January 10, 2004 by Tom Negrino

Attention statistics geeks: In this political season, we’re all seeing lots of polls, and they all have a reported margin of error (MOE). Now, I think that I understand what that means. But let’s look at some numbers reported today from the LA Times Iowa poll:

Dean 30

Gephardt 23

Kerry 18

Edwards 11

The reported MOE is 4%. Now, I understand that means that Dean could be as high as 34 and as low as 26, and Gep could be as high as 27 and as low as 19. But in polls like this, is there any rule of thumb people can use for the likely, “real” result? In other words, I know that the MOE analysis says that Gep could possibly be beating Dean. But how likely is it that he is really doing so? My gut assumption for years when I see polls with a MOE number has been to take the number, cut it in half, assign the result negatively to the guy on top, and positively to the candidate on the bottom. Then I use that as a conservative estimate for where the race is. So far that has seemed to work. But is that just voodoo on my part?

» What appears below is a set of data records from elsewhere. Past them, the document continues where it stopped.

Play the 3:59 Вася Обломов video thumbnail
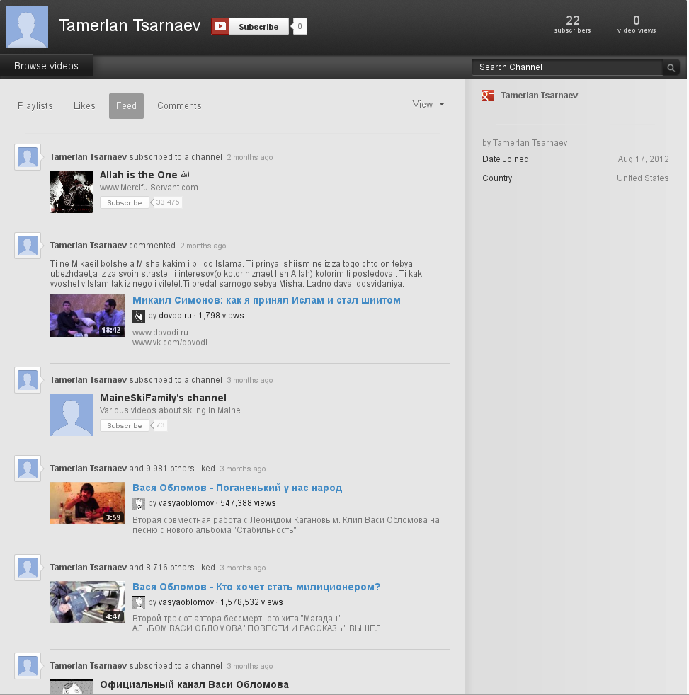The image size is (689, 695). click(88, 503)
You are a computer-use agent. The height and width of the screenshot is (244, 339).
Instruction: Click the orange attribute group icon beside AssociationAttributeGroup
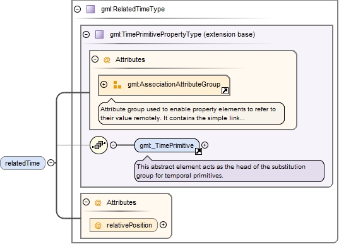(x=117, y=85)
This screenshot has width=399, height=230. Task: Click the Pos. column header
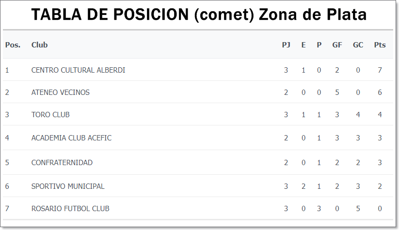click(13, 45)
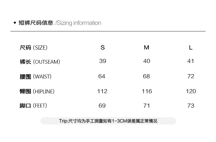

on January 10, 2004 at 12:34 pmPaul HoffmanIt all depends on how they meaure the MOE. Different people assign different MOEs for different testing methodologies. For exampe, the MOEs on polls are often higher that MOEs on measurements of samples of items bought at stores because polling has been proven to be less accurate.

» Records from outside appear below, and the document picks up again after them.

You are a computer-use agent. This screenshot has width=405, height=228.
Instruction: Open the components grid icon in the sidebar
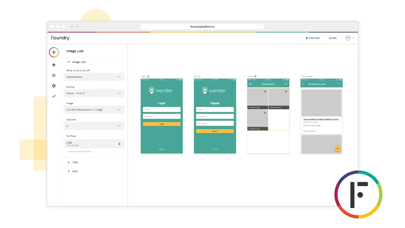(54, 75)
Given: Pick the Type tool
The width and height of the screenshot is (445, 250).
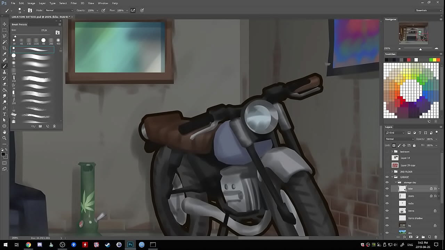Looking at the screenshot, I should pos(5,114).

For most polling results, the MOE represents a bell curve, so your rule of thumb (to cut it in half) isn’t all that bad for holding things in your head, but it has no validity scientifically. In the case of Dean’s lowest overlapping Gep’s highest by 1%, that’s way less than half as likely than if they overlapped by 2%.

All of the above is from memory that has not been refreshed in 25 years, so I could be completely wrong.

The big warning here is that they pollsters probably used a standard calculation for the MOE, which assumes that they used standard polling methods and had a standard sample. I would be very wary of the sample. Respondents to polls that are known to be “important” tend to say more what they think the pollster wants them to say or to say more what they want the poll to look like when published, not what they actually intend to do. If this were a poll for the 25th state to vote, the respondents would likely be more honest about their intentions.

on January 14, 2004 at 1:56 pmRoger KarrakerI’m going off into territory here where I’m only semi-competent. I had hoped that someone else who really knows statistics would explain it. I don’t think Paul’s explanation really does that. I do know that there’s a very thorough explanation of MOE over on the great DailyKos site. Alas, http://www.dailykos.com has come up empty for me for the last dozen hours, so I can’t provide a link.

In the lurch, here’s my understanding of what we’re talking about. I don’t know anything about the retail surveys Paul mentions; my only experience is with polls. Here’s what I think I know.

Poll is of value only if it can be replicated with similar results. In general, the larger the number of people polled, the more likely that another poll, of another group with similar characteristics, will return similar numbers. Note that all this assumes that the question is worded identically, that the survey sample is representative of the group and so on.

The margin of error is a statistical creation that measures the likelihood of another identical poll coming up with similar results. Statisticians like to use a 95-percentile level. This means that if you were to conduct 100 polls of 100 groups of people, theoretically 95 of the those polls would come back with numbers within the margin of error.

The margin of error is a function of the size of the number of people polled. The minimum for most any survey is roughly 300. The maximum worth surveying is roughly 1200.

I seem to recall that the formula for finding the MOE is something like “the reciprocal of the square root of N-1 of those surveyed, expressed as a percentage. A survey sample of 300 has an MOE of approximately 6. That means if candidate XX shows in the survey as having 30 percent of the vote, well, if you conduct another 100 identical surveys 95 of those surveys should show the candidate somewhere between 36 percent (MoE+) and 24 percent (MOE-).

A survey of 1200 persons yields a MOE of 3 percent, indicating that 95 percent of the time our candidate XX will come up between 33 percent and 27 percent.

So when you have a survey of 300 persons with Dean having 30 percent and Clark with 24 and an MOE of 6 percent, theoretically Clark might really have as much as 30 percent and Dean as low as 24. Or Dean might really have as much as 36 and Clark as low as 18 if another poll of another 300 persons was conducted at the same time.

In short, any single poll, especially of a small sample size, is really terrible at “predicting” actual voter results. The thing to watch for are trendlines across several polls. The polls are also relatively meaningless for primaries, where there’s often little turnout. In those cases note whether the poll measures “registered voters” or “likely voters.” Professional campaign people value the latter much higher.

When we get closer to the November election the polls generally get “better” because the sample sizes get larger, lowering the MOE.

I hope this helps and that someone who really knows polling stats will step in to correct me.